I’ve written about my fear of fallen trees before, but that was several years ago and on a different blog. Why am I afraid? What is it about the tree being in this state that triggers this fear? If I’m not afraid of standing trees, why be afraid of ones lying on the ground? I think it comes down to two things…
There is a phenomenon known as ‘megalophobia’, which is basically the fear of big things. Now I know it can seem like there’s a phobia of everything these days, but I have long felt uneasy when close to large structures, both natural and manmade, so finding there’s a name for this reaction is helpful for me. I suddenly realise I’m not the only one, though I wouldn’t go so far as to call my feelings a phobia.
I love trees (you may have noticed). They fill me with an interesting mixture of peace and awe. Yet I can’t deny the faint niggles I feel deep in my gut when I approach a giant. And I’m aware that, by tree standards, these aren’t really giants that we have in the UK! The feeling is the same as that I experience when up close to a large statue. It’s fear, but of what? If I pull on those little threads and unravel my fear, I find at its core a visualisation of the object leaning over and toppling on to me, followed immediately by a blackout and the sensation of suffocating. So I guess I’m afraid of being crushed to death. I have no idea where this comes from!
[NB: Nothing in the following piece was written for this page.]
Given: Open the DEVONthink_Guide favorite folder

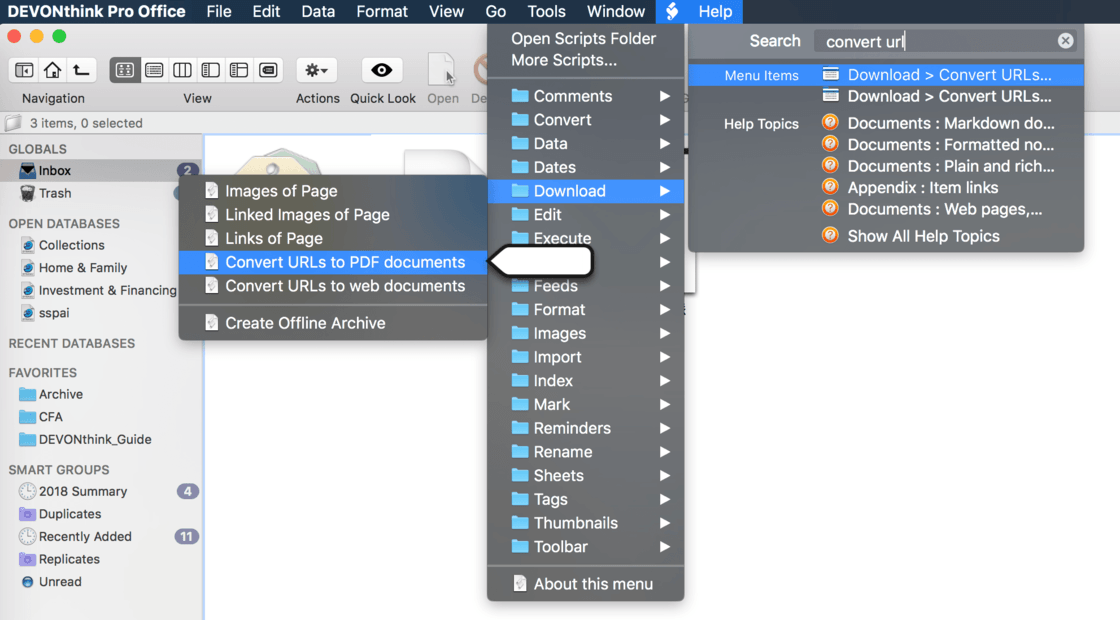Looking at the screenshot, I should click(x=95, y=439).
Considering we’re talking about fallen trees, there’s no danger of them falling on me – that part has indeed already taken place, albeit thankfully not with me underneath! So perhaps the second reason for my fear is the overriding one…
Trees are rooted, literally, in the earth. They are attached to and embedded in the ground in a way us flighty mammals could never truly relate to. There is a sense of permanence to their existence. So when they are uprooted and fall, crashing to the ground, this stability, this security, this supposed permanence is shattered. Something that majestic, that great, that solid should not just fall like that. It feels wrong, unnatural, corrupt. Unsettling.
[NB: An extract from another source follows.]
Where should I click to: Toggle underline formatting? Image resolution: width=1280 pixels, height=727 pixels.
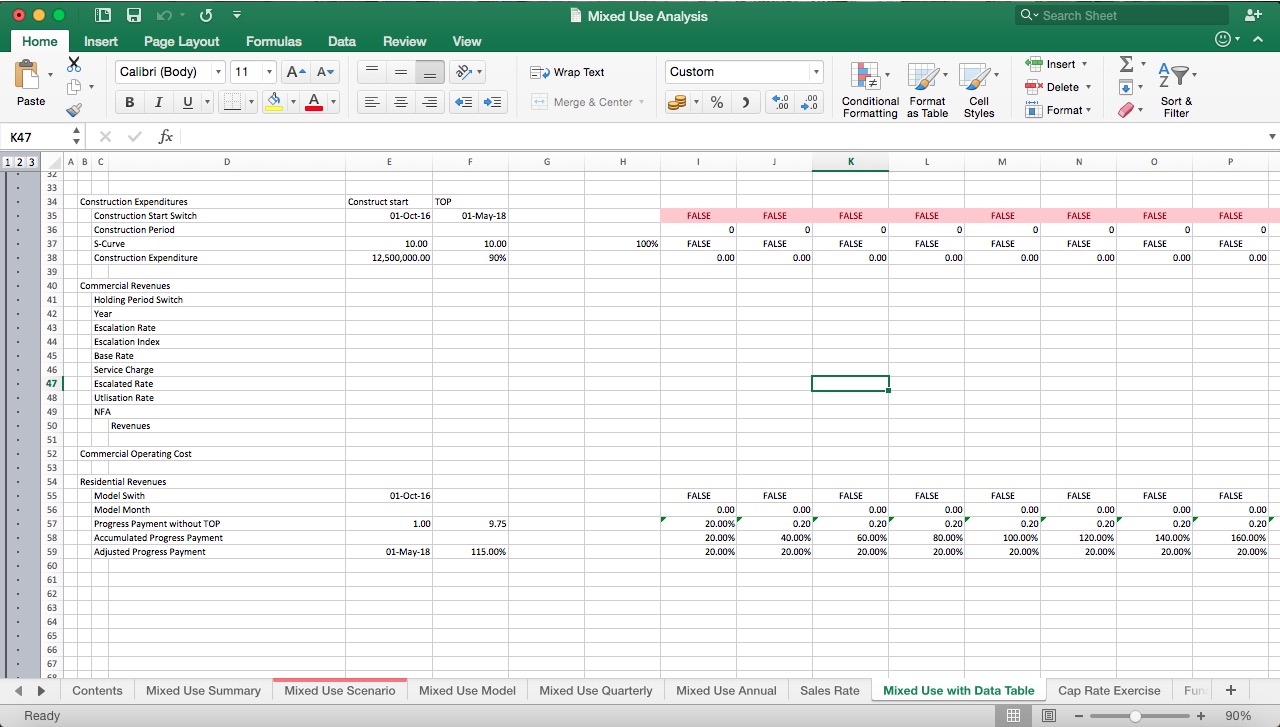pos(186,102)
Roots claw at the sky, startled by the light. A foreboding ditch scooped out of the earth reveals its secrets – gritty stones in pastel hues, great boulders huddled together, tendril-like roots. A subterranean world of intricate network cables. It’s fascinating, yet feels voyeuristic, to violate the tree’s privacy in this way. We are seeing the inner workings of an organism, the part it normally keeps hidden from the world of light and human noise.
I tread carefully around the ditch and the saucer of crusty soil and stones still attached to the base of the tree. I walk alongside the thick, muscular trunk of the beech, now resting on its side. Up ahead, moss-covered branches reach out long, pushing back a circle of trees who were in the wrong place at the wrong time.
Some fallen trees are caught suspended in a violent moment, ripped from their spot and launched by the wind. This beautiful beech, however, looked surprisingly peaceful, once I’d got past the exposed roots and earth. It lay on a lush bed of ferns and soft, boggy soil, getting comfortable for the big sleep. Everything has its time, it seemed to say.
From my new vantage point gazing along its branches, I saw a grace and beauty as present as when the tree stood upright. As if it had simply dozed off and tipped over on to its side, and now rested in a gentle slumber. How different a picture to my initial encounter.
I knew I would get poetic. When it comes to trees, I always do.